BOZULMADA İSTANBULLULARIN DA SUÇU BÜYÜK

- Kitabınızda da altını çizdiğiniz üzere ve yaşadığımız İstanbul açısından, bozulan sadece mimarî değil. Bunun suçlusu sadece yöneticiler olamaz değil mi?
- Şehrin mimarisi, dokusu bozulduğu zaman sadece şekilde bir bozulma olmuyor. İnsan ilişkisi, komşuluk ilişkileri, sosyal ilişkiler, yaşayış şekli bozuluyor. Bu bir süre sonra çirkinliklere sebep oluyor. Aslına bakarsanız İstanbul ve İstanbullu da suçlu. 1950 sonrasında iç göç başladığı vakit, İstanbullular Anadolu’dan gelenlere affedilmeyecek kadar hain davrandı. Birincisi onları dışlayıp, sanki hiç yoklarmış gibi davrandılar. İkincisi bir arada bulunmak zorunda kaldıkları mekânlarda, örneğin toplu taşıma araçlarında onları ağır şekilde aşağıladılar. Haliyle gelenler, ne buraya dahil olabildi, ne geldikleri yöredeki gibi kalabildi. Kendilerini korumak zorundaydılar ve öyle bir savunma mekanizması geliştirdiler ki, önce kendi cemaatlerini oluşturdular, muhitlerini yarattılar, sonra İstanbul’u değiştirmeye başladılar. İstanbullu kendi burnu büyüklüğünü koruyarak şehri korumaya çabaladı ve çok kötü şeylere sebep oldu bu.

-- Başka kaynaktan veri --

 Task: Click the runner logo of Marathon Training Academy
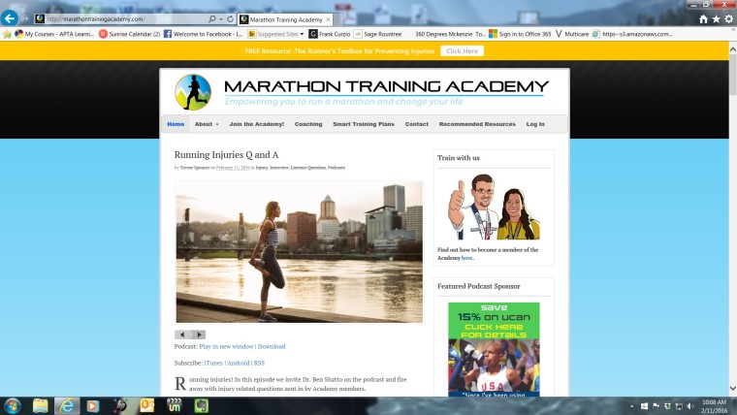click(193, 92)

- Bugün kaybolmaya yüz tutmuş birçok kültürel unsur yaşatılmaya çalışılırken, tamamen unuttuğumuz başka olgular da var. Örneğin sizin Gelinlik Kız adlı öykünüzde geçen ‘tükenmez’ geliyor ilk akla, siz neler söyleyebilirsiniz?
- Elbette ben de önce tükenmezi sayabilirim. Artık yapan kaldı mı bilmiyorum veya hatırlayan kaç kişi kaldı tahmin etmek bile zor. Bunun haricinde Fenerbahçe-Moda sahillerine ıstakoz sepetleri konurdu. En yoksul kesimden insanın bile, avcılığı yerindeyse, sofrasında ıstakoz olabilirdi. O kadar çok vardı denizde. Doğa kirlenmesinin sonucunda birçok şey ortadan kayboldu. Bence en önemlisi ise daha farklı bir şey; Yahya Kemal’in sürekli “fethi gören şehir” olarak adlandırdığı Üsküdar ve ilerisinde insanlar kapılarını bile kilitlemezdi. Kimsenin bir korkusu yoktu, herkes birbiriyle konuşur, sokaklarda kilimler serilip oturulurdu. En önemlisi bu ortadan kalktı.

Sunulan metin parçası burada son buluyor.